Richard Dawkin’s word ‘meme’ stands for ideas, believes, fashions which are taken up by society at one point in time and then dropped and forgotten when another idea, attitude takes over, e.g. today ‘Waste Not, Want Not’ has been discarded in favour of ‘Out of Sight, Out of Mind’. Litter, in the widest sense of the word, spreads through our environment like a virus for which we have no thought or cure at present.
The first work shows the uncontaminated Thames at low tide. It is very beautiful. The second work is of the urban Thames.
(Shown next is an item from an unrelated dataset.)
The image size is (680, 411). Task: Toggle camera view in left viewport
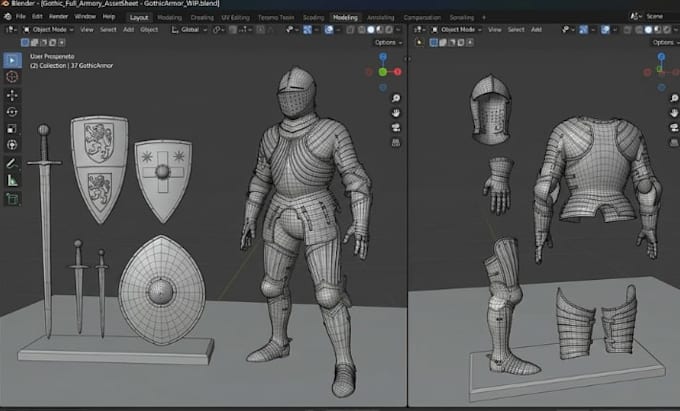coord(396,127)
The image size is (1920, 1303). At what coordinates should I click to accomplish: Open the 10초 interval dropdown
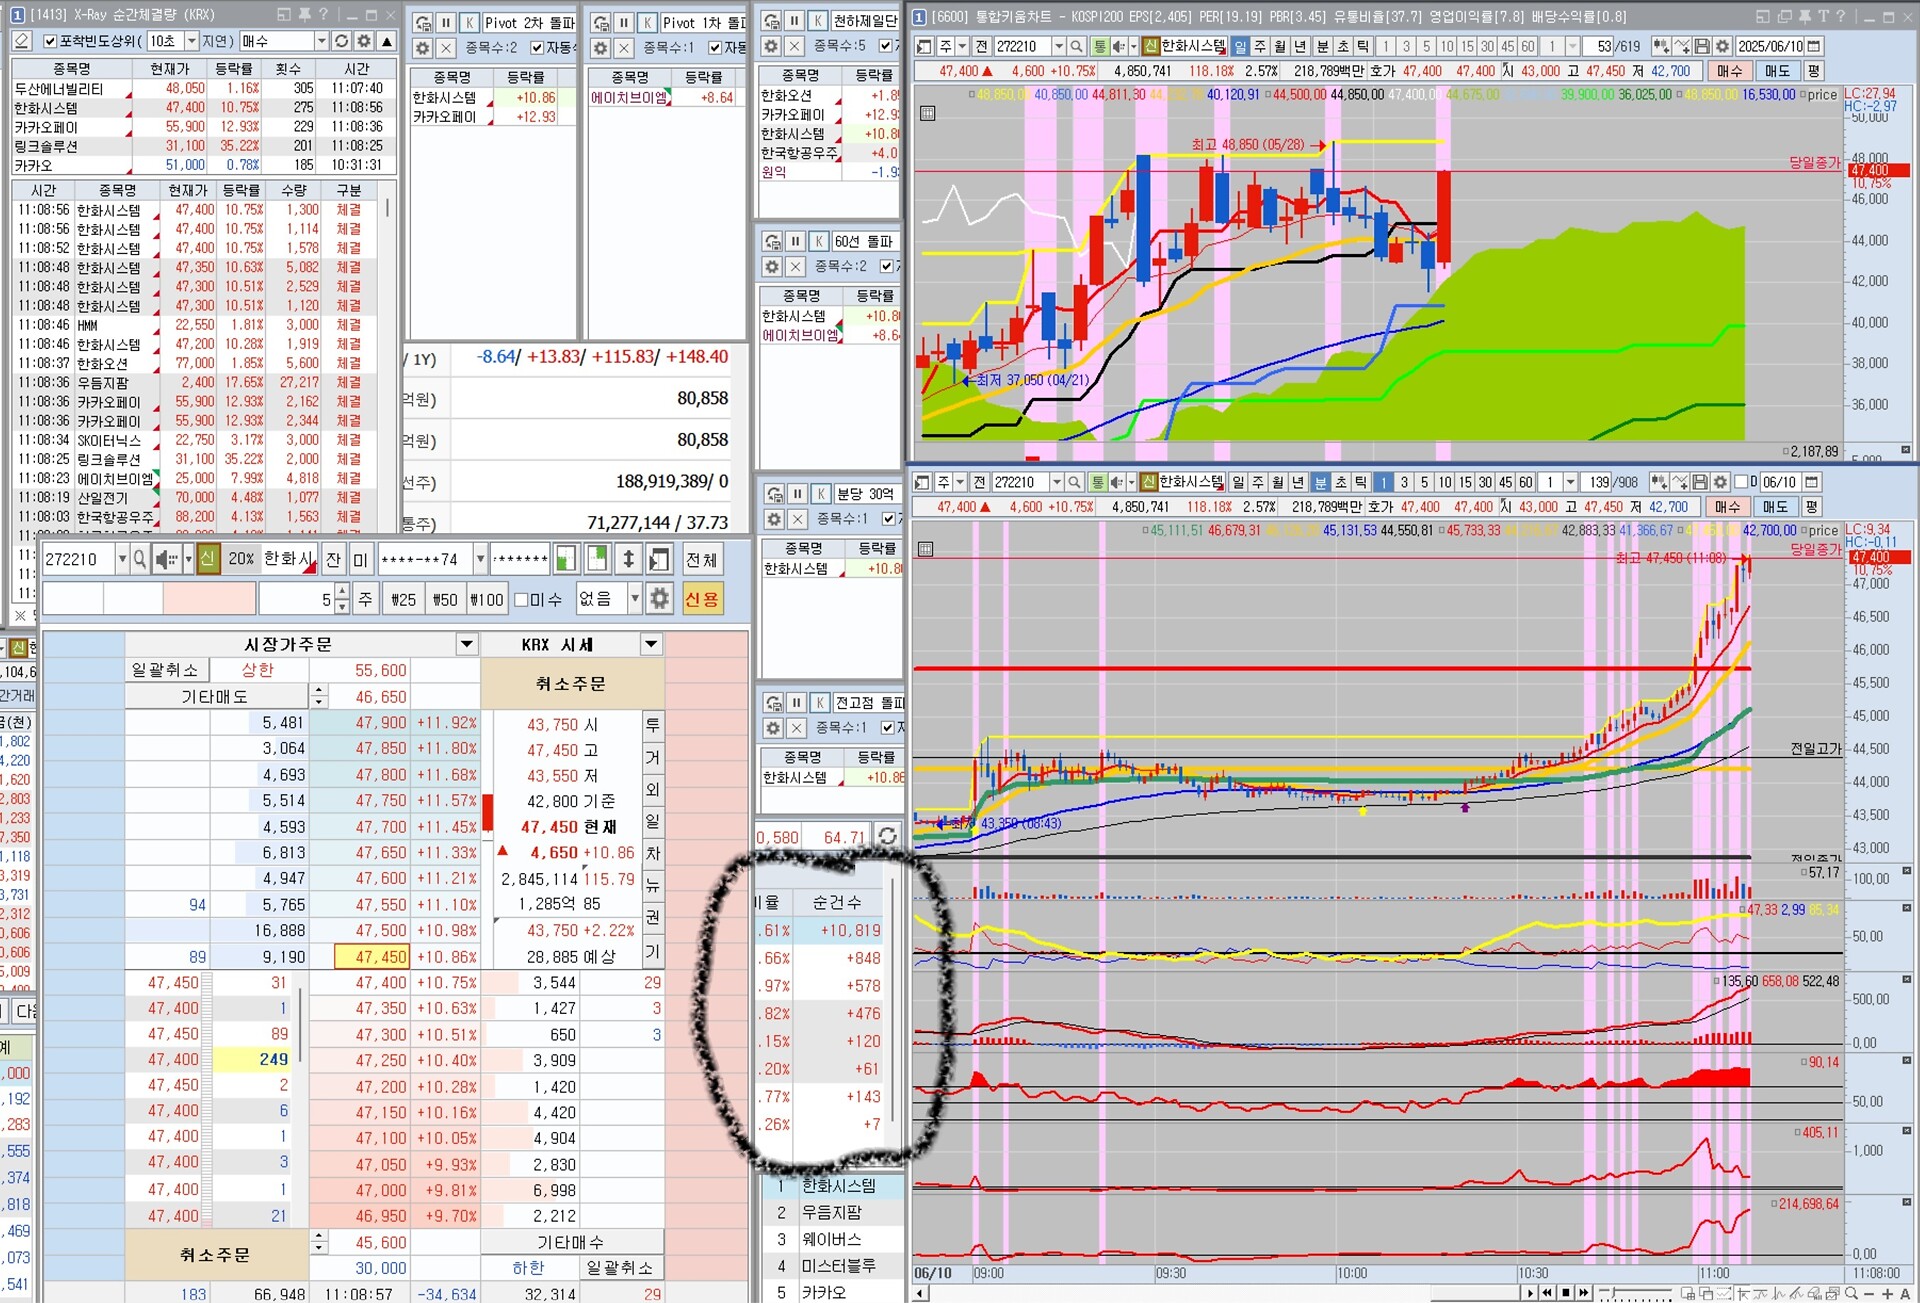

Bits of litter are swirling around in the water and a red canister is bobbing through the painting. It is still beautiful.
The third wall-hung piece is River of Litter,
after which you enter a dark damp room. Gulls are screaming and waves crash on the beach, only this beach is rubbish that I collected from the Thames foreshore at Bermondsey. It is as if it has finally poured out of the paintings.
After the damp room, a sculpture suspended from the ceiling forces the viewer to push aside a bicycle wheel (retrieved from the river) to view a photo attached to a squashed bottle. This photo shows rubbish dumped in front of gate with the sign ‘Please do not obstruct’. The viewer is physically forced to engage with the rubbish.
For this installation (part of the Meme exhibition – see News) I collected litter from the river and found in some twenty-five bottles messages. I did not open them but managed to read one of the messages through the bottle. The bottles had not ‘sailed’ far; they had come from the nearby Riverside School. I invited the kids to come to the exhibition to see where their messages had ended up. They had a wonderful time running through the vast exhibition space of the former Peek Frean Factory and re-encountering their bottles.